### Action item
Convert the items below into a JSON list of strings with one string per line, leaving out blank lines.

Records START

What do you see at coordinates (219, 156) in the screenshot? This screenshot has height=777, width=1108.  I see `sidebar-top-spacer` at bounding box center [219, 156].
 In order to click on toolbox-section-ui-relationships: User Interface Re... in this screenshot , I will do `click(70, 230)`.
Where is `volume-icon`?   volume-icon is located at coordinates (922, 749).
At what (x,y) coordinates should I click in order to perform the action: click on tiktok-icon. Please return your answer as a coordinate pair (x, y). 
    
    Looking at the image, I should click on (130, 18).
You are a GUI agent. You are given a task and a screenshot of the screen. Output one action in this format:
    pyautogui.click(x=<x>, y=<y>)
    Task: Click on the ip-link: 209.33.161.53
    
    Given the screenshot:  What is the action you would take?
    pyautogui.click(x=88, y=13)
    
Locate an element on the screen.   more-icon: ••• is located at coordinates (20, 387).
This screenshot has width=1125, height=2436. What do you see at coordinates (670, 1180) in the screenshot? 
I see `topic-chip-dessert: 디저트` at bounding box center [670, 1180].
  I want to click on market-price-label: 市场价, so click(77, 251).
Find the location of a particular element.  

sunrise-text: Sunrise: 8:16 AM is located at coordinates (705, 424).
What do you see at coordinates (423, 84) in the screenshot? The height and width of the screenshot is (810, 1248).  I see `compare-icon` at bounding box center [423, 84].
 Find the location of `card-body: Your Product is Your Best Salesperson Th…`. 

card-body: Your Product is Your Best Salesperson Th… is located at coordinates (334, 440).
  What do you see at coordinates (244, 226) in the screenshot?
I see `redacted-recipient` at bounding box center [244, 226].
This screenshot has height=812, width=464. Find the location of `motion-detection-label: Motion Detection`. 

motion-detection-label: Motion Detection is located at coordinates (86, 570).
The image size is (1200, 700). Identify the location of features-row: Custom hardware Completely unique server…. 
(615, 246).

Records END

### Answer space
[
  "What do you see at coordinates (219, 156) in the screenshot? This screenshot has height=777, width=1108.  I see `sidebar-top-spacer` at bounding box center [219, 156].",
  " In order to click on toolbox-section-ui-relationships: User Interface Re... in this screenshot , I will do `click(70, 230)`.",
  "Where is `volume-icon`?   volume-icon is located at coordinates (922, 749).",
  "At what (x,y) coordinates should I click in order to perform the action: click on tiktok-icon. Please return your answer as a coordinate pair (x, y). ",
  "    Looking at the image, I should click on (130, 18).",
  "You are a GUI agent. You are given a task and a screenshot of the screen. Output one action in this format:",
  "    pyautogui.click(x=<x>, y=<y>)",
  "    Task: Click on the ip-link: 209.33.161.53",
  "    Given the screenshot:  What is the action you would take?",
  "    pyautogui.click(x=88, y=13)",
  "Locate an element on the screen.   more-icon: ••• is located at coordinates (20, 387).",
  "This screenshot has width=1125, height=2436. What do you see at coordinates (670, 1180) in the screenshot? ",
  "I see `topic-chip-dessert: 디저트` at bounding box center [670, 1180].",
  "  I want to click on market-price-label: 市场价, so click(77, 251).",
  "Find the location of a particular element.  ",
  "sunrise-text: Sunrise: 8:16 AM is located at coordinates (705, 424).",
  "What do you see at coordinates (423, 84) in the screenshot? The height and width of the screenshot is (810, 1248).  I see `compare-icon` at bounding box center [423, 84].",
  " Find the location of `card-body: Your Product is Your Best Salesperson Th…`. ",
  "card-body: Your Product is Your Best Salesperson Th… is located at coordinates (334, 440).",
  "  What do you see at coordinates (244, 226) in the screenshot?",
  "I see `redacted-recipient` at bounding box center [244, 226].",
  "This screenshot has height=812, width=464. Find the location of `motion-detection-label: Motion Detection`. ",
  "motion-detection-label: Motion Detection is located at coordinates (86, 570).",
  "The image size is (1200, 700). Identify the location of features-row: Custom hardware Completely unique server…. ",
  "(615, 246)."
]